• **Exercise goal**
Repeat only the stretch of lines below that runs from the line with "Kcommunity (240, 9)" through the line with "Categories (143, 2459)", unaltered.

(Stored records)
- - -

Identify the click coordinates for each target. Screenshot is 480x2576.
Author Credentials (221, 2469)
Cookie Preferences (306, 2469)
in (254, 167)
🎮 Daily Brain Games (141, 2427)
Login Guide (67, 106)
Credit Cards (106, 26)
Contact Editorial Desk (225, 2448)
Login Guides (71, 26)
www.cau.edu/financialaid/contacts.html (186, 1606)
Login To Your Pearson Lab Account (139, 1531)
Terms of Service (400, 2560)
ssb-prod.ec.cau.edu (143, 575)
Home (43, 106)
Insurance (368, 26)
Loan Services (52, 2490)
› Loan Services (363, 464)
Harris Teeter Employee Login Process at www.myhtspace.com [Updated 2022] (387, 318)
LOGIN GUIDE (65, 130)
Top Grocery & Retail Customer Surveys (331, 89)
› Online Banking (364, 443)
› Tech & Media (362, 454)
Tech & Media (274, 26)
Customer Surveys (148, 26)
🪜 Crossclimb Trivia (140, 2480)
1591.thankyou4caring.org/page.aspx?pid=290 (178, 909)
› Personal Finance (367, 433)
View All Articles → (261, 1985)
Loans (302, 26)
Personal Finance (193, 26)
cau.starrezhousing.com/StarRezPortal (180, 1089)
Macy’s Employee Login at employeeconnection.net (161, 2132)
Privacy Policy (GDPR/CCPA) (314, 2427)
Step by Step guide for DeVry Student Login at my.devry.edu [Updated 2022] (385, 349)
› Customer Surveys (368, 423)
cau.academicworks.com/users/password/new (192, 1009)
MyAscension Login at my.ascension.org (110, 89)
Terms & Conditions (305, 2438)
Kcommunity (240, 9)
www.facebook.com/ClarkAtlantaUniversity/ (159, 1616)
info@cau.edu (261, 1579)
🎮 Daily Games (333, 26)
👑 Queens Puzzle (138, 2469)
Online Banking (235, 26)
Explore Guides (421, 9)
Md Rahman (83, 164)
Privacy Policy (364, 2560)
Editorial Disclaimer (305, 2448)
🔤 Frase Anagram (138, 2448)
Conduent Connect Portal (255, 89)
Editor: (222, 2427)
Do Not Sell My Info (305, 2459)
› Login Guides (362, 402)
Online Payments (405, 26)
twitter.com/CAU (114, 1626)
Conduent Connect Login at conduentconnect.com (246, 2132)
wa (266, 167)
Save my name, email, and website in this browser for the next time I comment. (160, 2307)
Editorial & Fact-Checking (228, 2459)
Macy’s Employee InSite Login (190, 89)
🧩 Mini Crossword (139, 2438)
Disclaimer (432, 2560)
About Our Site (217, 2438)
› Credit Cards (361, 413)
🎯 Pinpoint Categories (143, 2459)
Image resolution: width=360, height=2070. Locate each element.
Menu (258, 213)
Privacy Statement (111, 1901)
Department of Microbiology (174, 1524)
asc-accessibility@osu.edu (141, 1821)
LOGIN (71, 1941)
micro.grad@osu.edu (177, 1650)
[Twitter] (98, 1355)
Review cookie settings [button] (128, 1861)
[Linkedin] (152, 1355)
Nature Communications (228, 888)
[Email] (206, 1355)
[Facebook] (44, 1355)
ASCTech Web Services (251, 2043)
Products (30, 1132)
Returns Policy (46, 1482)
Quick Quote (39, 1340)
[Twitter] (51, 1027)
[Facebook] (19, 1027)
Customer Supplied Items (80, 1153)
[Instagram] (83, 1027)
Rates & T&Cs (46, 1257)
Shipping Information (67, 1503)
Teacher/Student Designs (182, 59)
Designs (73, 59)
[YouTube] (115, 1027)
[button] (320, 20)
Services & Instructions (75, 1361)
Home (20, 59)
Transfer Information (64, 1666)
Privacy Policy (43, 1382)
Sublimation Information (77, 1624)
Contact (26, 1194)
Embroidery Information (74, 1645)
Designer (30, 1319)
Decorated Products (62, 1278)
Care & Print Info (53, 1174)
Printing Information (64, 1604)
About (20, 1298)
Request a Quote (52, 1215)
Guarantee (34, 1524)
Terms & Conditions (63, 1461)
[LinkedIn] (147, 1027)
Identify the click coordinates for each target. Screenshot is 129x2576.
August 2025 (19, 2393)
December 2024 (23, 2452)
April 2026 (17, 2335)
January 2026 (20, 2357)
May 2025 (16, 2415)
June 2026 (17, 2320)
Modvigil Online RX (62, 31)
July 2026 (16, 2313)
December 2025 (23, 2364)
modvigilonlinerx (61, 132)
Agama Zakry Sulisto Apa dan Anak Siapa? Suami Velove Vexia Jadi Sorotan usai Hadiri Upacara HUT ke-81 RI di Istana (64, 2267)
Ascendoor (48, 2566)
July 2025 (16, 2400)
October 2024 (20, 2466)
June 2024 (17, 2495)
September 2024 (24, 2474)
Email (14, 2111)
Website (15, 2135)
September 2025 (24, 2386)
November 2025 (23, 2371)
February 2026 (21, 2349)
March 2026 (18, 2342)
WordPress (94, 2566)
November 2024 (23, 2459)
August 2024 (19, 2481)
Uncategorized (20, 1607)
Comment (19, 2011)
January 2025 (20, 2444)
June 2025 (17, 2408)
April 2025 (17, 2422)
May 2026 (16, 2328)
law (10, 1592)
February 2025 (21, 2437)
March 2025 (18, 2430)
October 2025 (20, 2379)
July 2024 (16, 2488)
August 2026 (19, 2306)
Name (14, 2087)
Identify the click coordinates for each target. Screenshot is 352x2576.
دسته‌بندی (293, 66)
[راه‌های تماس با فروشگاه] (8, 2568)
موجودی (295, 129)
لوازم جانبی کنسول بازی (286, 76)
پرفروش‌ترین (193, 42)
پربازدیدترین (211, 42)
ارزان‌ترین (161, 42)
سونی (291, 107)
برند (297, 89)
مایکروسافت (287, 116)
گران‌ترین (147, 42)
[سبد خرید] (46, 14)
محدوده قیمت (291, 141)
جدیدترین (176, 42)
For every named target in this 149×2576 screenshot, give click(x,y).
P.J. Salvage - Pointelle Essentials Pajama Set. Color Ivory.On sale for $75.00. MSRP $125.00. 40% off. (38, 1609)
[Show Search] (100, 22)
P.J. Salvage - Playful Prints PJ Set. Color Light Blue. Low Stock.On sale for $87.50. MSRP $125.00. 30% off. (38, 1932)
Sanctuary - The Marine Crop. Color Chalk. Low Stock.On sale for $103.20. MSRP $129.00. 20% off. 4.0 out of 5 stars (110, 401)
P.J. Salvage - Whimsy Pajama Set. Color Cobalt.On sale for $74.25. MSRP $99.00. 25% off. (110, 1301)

- - -

• **Exercise response**
Kcommunity (240, 9)
www.facebook.com/ClarkAtlantaUniversity/ (159, 1616)
info@cau.edu (261, 1579)
🎮 Daily Games (333, 26)
👑 Queens Puzzle (138, 2469)
Online Banking (235, 26)
Explore Guides (421, 9)
Md Rahman (83, 164)
Privacy Policy (364, 2560)
Editorial Disclaimer (305, 2448)
🔤 Frase Anagram (138, 2448)
Conduent Connect Portal (255, 89)
Editor: (222, 2427)
Do Not Sell My Info (305, 2459)
› Login Guides (362, 402)
Online Payments (405, 26)
twitter.com/CAU (114, 1626)
Conduent Connect Login at conduentconnect.com (246, 2132)
wa (266, 167)
Save my name, email, and website in this browser for the next time I comment. (160, 2307)
Editorial & Fact-Checking (228, 2459)
Macy’s Employee InSite Login (190, 89)
🧩 Mini Crossword (139, 2438)
Disclaimer (432, 2560)
About Our Site (217, 2438)
› Credit Cards (361, 413)
🎯 Pinpoint Categories (143, 2459)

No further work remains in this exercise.